[Exercise tasks]
1. Read the wolverine survey text and the records that follow. For each statement below, answer yes or no according to the text, and quote the exact words of the text that decide it.
(a) The writer climbs the trees to install the survey equipment.
(b) The camera and the scent dispenser are installed about 12 feet off the ground.
(c) The team drove their vehicle all the way to the trailhead.
2. Summarize the wolverine survey text, found below with the records, in exactly two sentences.

[Text provided]
• • • • •
Robert and I take a divide-and-conquer approach to our summer field season, which currently centers around wolverines (Gulo gulo). Two decades of working together as a married research team have made us sorely aware of our own strengths and weaknesses. I’m a habitual planner. I like to handle travel logistics and shop for camping food—most of which I carry. Robert hauls our heavy survey gear, mixes up scent lure, and climbs crazy-tall trees to install the equipment. He doesn’t enjoy organizing trips or meals. I’m averse to heights and stinky stuff. It all works out in the end.
Our method for surveying wolverines and other wildlife entails attaching a motion-triggered camera to a tree and pointing the lens at a scent dispenser attached to a second tree. The dispenser releases a few drops of foul-smelling liquid each day to draw passing animals to the site, where the camera snaps their photo. Since our survey stations operate all winter, we need to install both camera and dispenser about 12 feet off the ground so they won’t be buried in snow. (Reminder: Height + Stink = Robert’s Strength, not mine!)
This spring and summer, we’ll be checking and rebaiting 30 camera stations that we and others distributed throughout the North Cascades last year. We officially launched our 2020 field season earlier this week by day-tripping to a trail off the scenic Mountain Loop Highway, where one of our stations is hidden on a steep slope anchored by old-growth trees. Because the highway is still closed for the winter, we parked our vehicle at the gate and bicycled 3 miles to the trailhead.
• • • • •
[Data section]
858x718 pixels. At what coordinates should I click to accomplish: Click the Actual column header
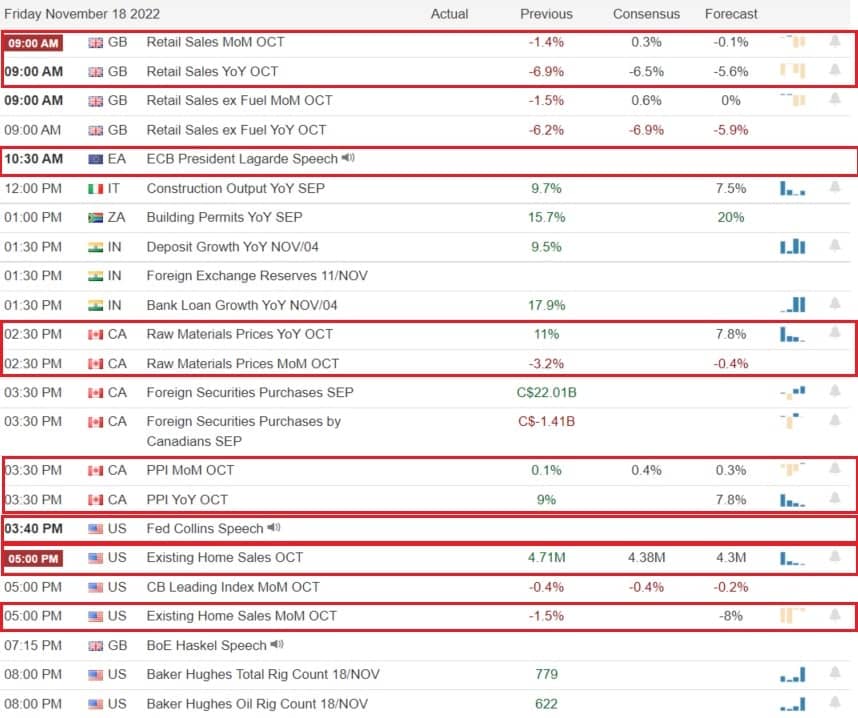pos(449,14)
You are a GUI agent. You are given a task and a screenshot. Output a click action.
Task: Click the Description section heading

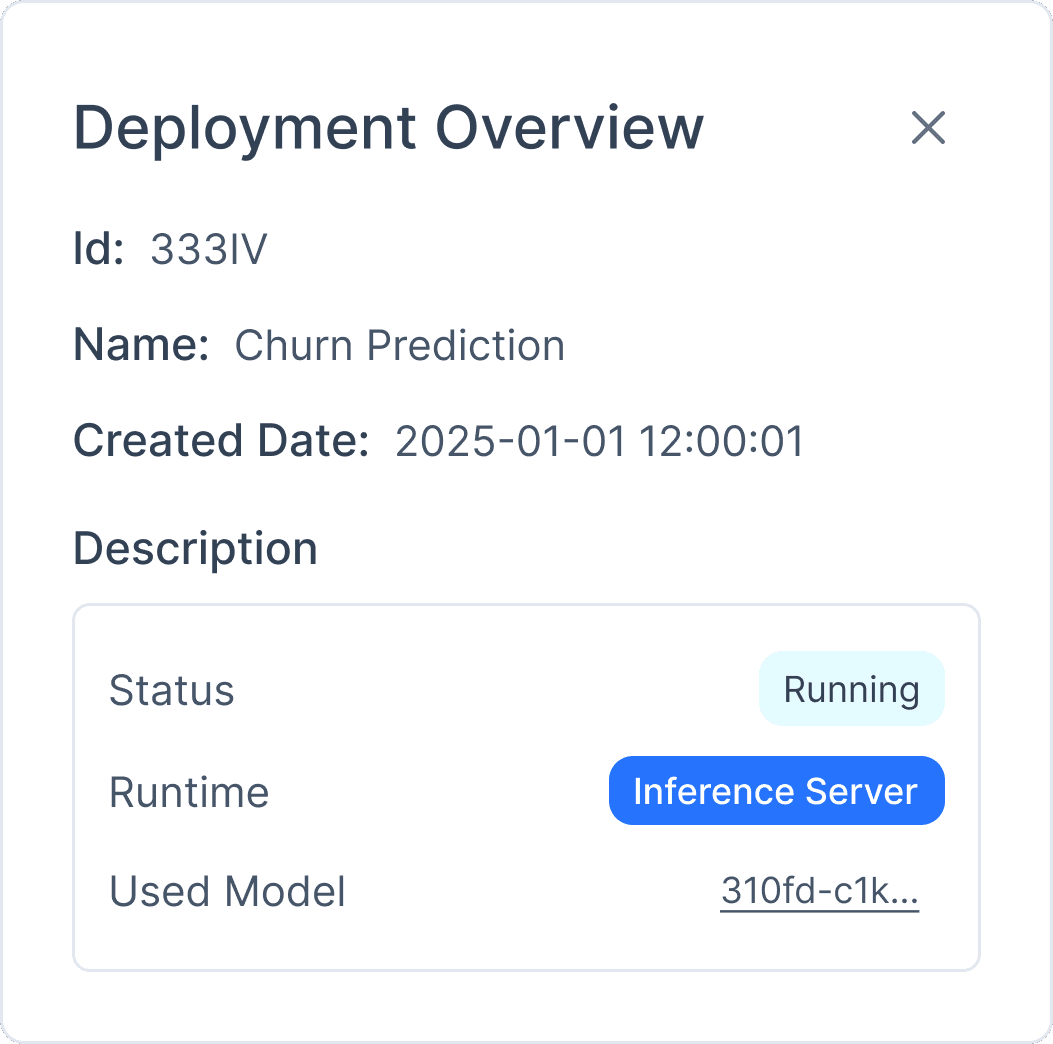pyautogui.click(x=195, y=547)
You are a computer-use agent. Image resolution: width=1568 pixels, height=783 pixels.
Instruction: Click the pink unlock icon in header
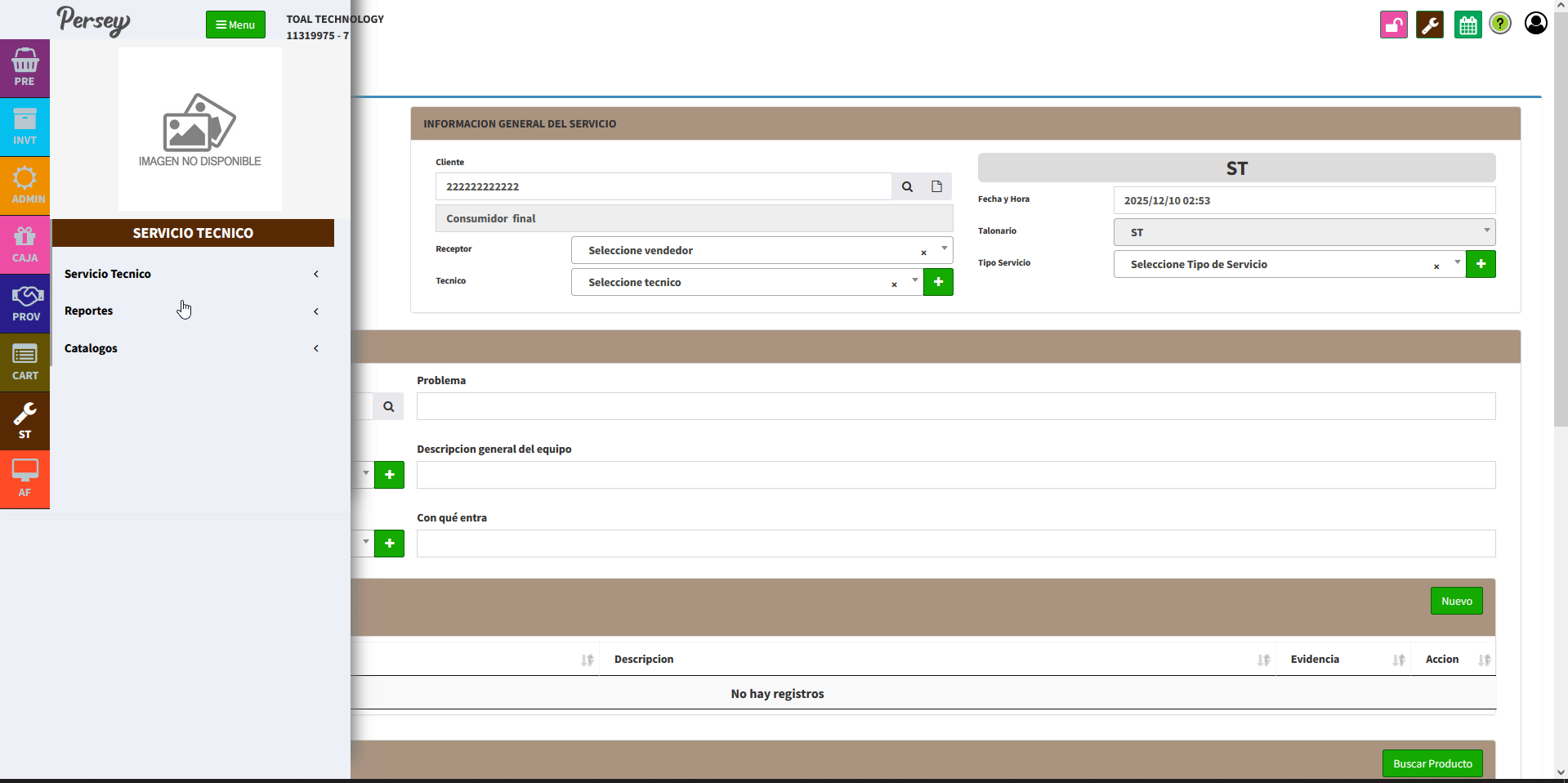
• • • • •
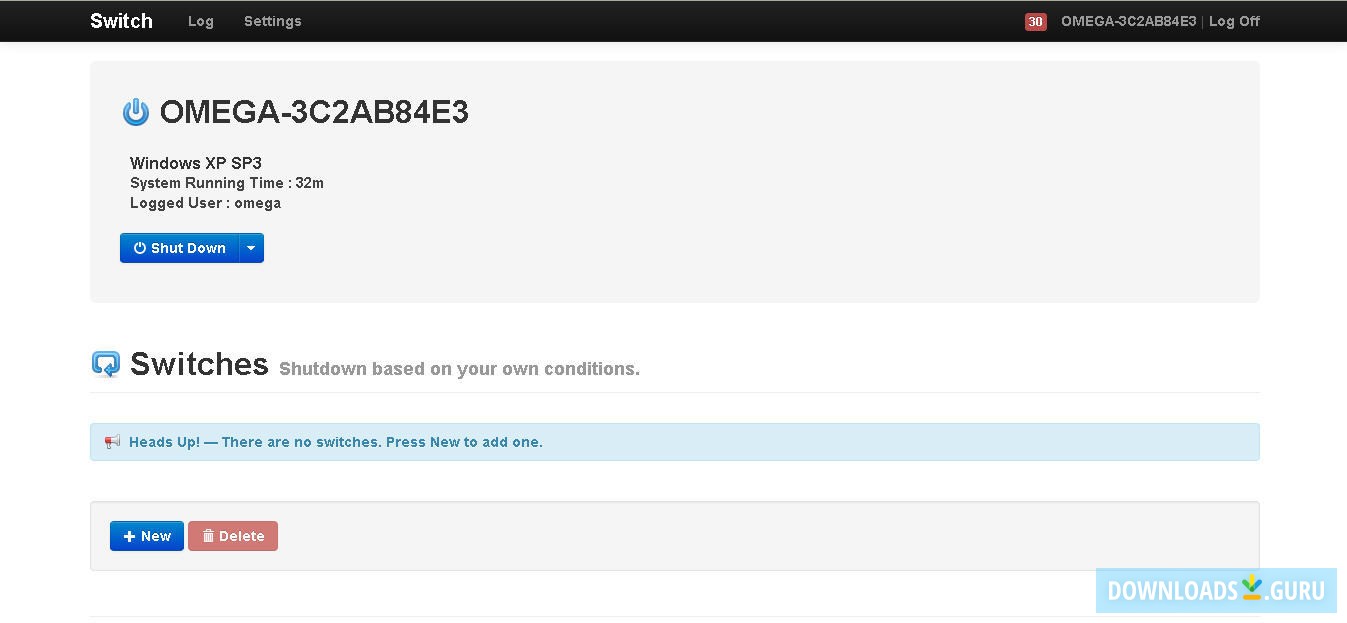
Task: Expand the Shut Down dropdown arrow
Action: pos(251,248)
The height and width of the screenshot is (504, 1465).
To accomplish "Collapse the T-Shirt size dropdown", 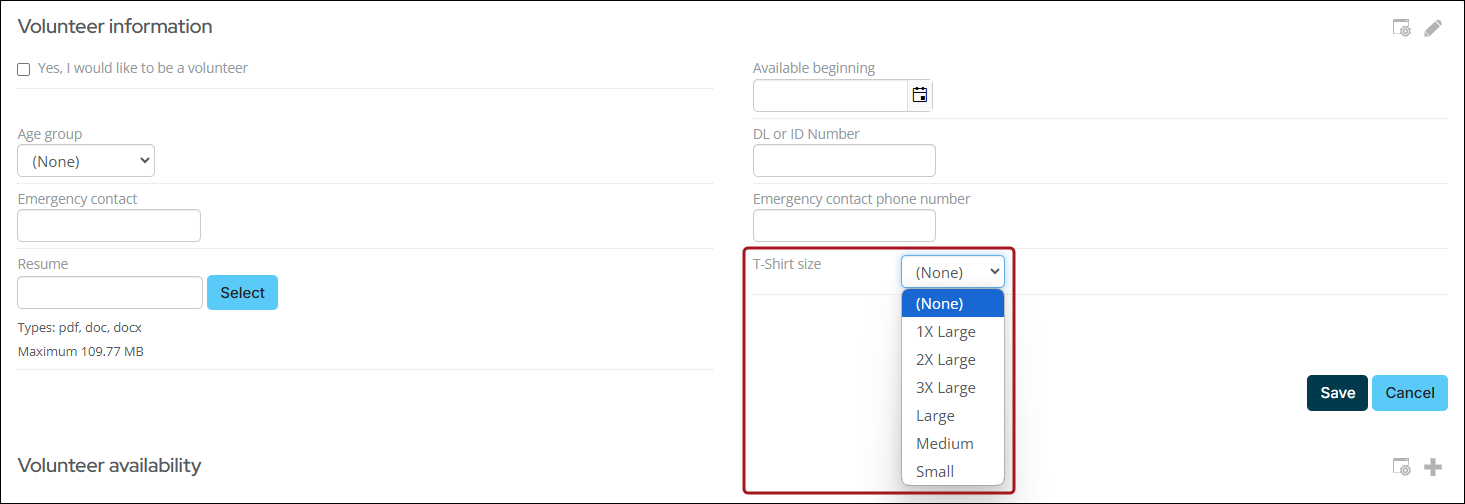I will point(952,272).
• • • • •
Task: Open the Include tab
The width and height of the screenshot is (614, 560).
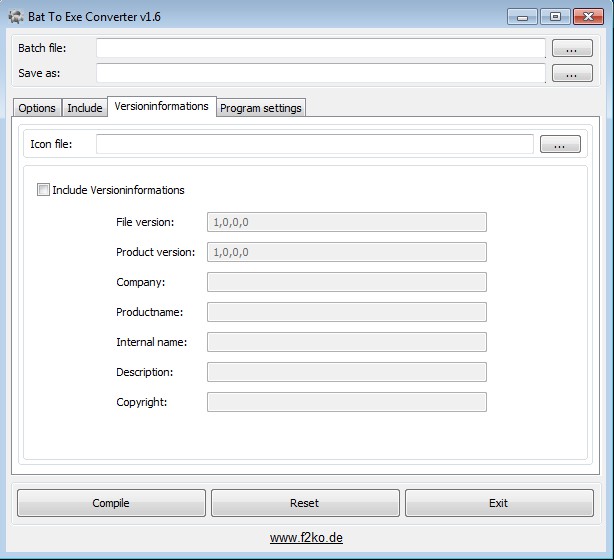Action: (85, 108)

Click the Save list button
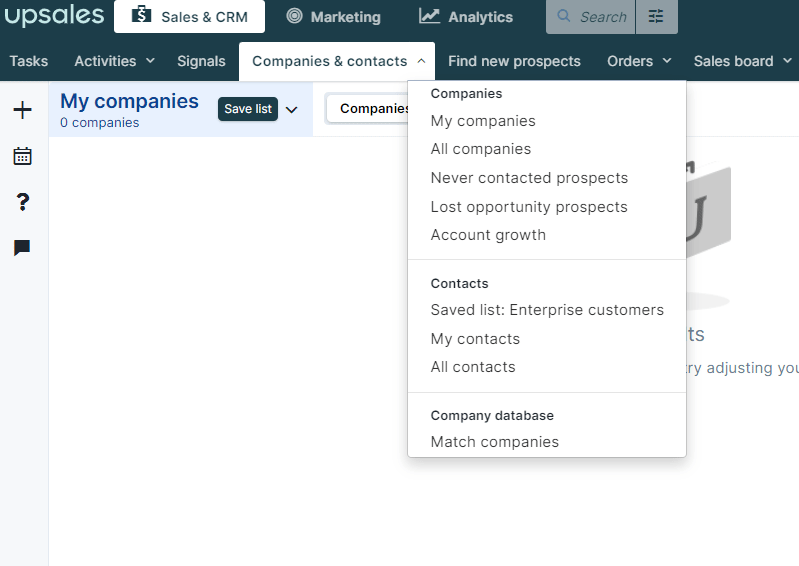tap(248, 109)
• • • • •
[Responses to the exercise]
1.
(a) No: "Robert hauls our heavy survey gear, mixes up scent lure, and climbs crazy-tall trees to install the equipment."
(b) Yes: "we need to install both camera and dispenser about 12 feet off the ground so they won’t be buried in snow."
(c) No: "we parked our vehicle at the gate and bicycled 3 miles to the trailhead."

2. A married research team surveying wolverines splits its field work: one partner plans travel and food, while Robert carries the gear, mixes the scent lure, and climbs trees to install equipment. Each station pairs a motion-triggered camera with a scent dispenser set about 12 feet up, and this season the team is checking and rebaiting 30 stations in the North Cascades, starting with one they reached by bicycle because the Mountain Loop Highway was still closed for the winter.